“Kökenlere inmenin her şeyi çözeceği” ön kabulünden hareket eden anlayışlar, dünyadaki “ırkçılık” bilincini güçlendirmekten başka hiçbir işe yaramadı...

Güçlenen bu ırkçılık bilinci ve beraberinde getirdiği “üstün ırk kompleksi” ne kendini ırkından dolayı “üstün” görene ne de diğerlerine huzur vermedi...

Sürekli çatışma üreten ırkçılık, içerisinde farklı ırk ve milletlere ait insanları barındıran toplumları darmadağın eti…

Önce, bu birlikteliğin en büyük hâli olan imparatorluklar gitti...

Ardından “köken” anlayışı bir daralmayla ulus devlet kategorisinde farklı bir temsil elde etti...

Fakat kökeni önemseyenler, bu parçalanmayı da yeterli görmediler…

Onlar, daha küçük bir temsil ile daha parçalanmış bir anlayış üzerinden yeni bir köke ulaşmak istiyorlardı...

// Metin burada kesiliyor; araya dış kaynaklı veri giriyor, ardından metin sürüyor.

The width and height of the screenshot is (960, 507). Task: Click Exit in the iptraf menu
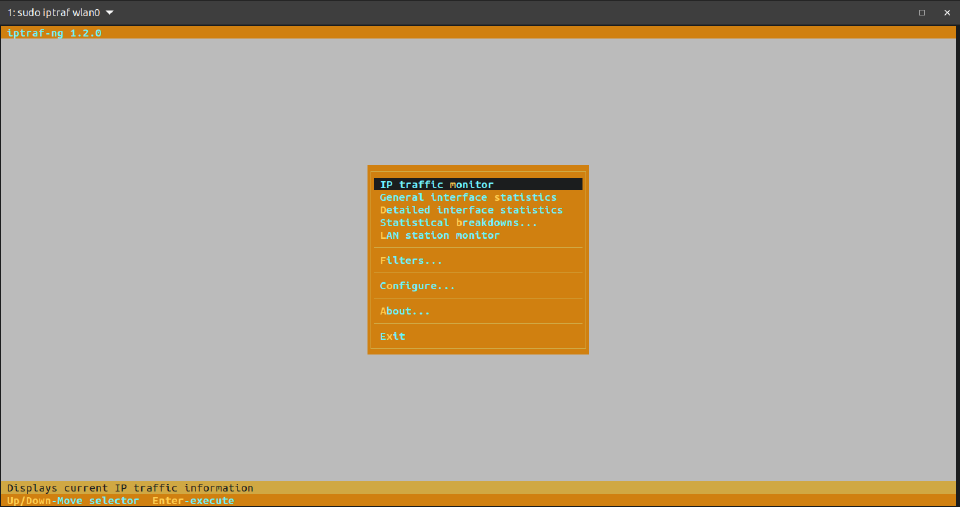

İşte, bugün bu anlayışın ürettiği, çok daha daraltılmış bölgeleri kapsayan ve çok daha küçük etnik gruplara indirgenmiş ırk ya da “köken putu” anlayışı, çatışmaları en kılcal noktalara kadar taşımış durumda...

Öyle görünüyor ki köken konusundaki bu daraltıcı anlayış, burada da kalmayacak...

Çünkü “köken putu” daha fazla bölünmeyle daha fazla çatışma ve de kurban istiyor...

Bundan sonraki “parçalama oyunu” ise aynı ırkın içerisindeki farklılıklar üzerine oynanmaktadır...

Artık aynı ırka mensup insanları bölgesel, mezhepsel, geleneksel farklılıklar temelinde bölmeye çalışan bir zihniyetle karşı karşıyayız...

İnsanlara önce “sen Alman, İngiliz, Türk, Arap olduğun için üstünsün” diyen bu kökenciler, daha sonra inançlar üzerinden bir okuma yaparak parçaları biraz daha küçültmek için “sen şuna inan Arap’sın ya da Türk’sen daha ütünsün” demeyi önceliyorlar...

Bu inanç ve kültür farklılıkları üzerinden bölmede, etnik unsurlar hâlâ etkin olmakla birlikte birincil konumda değiller...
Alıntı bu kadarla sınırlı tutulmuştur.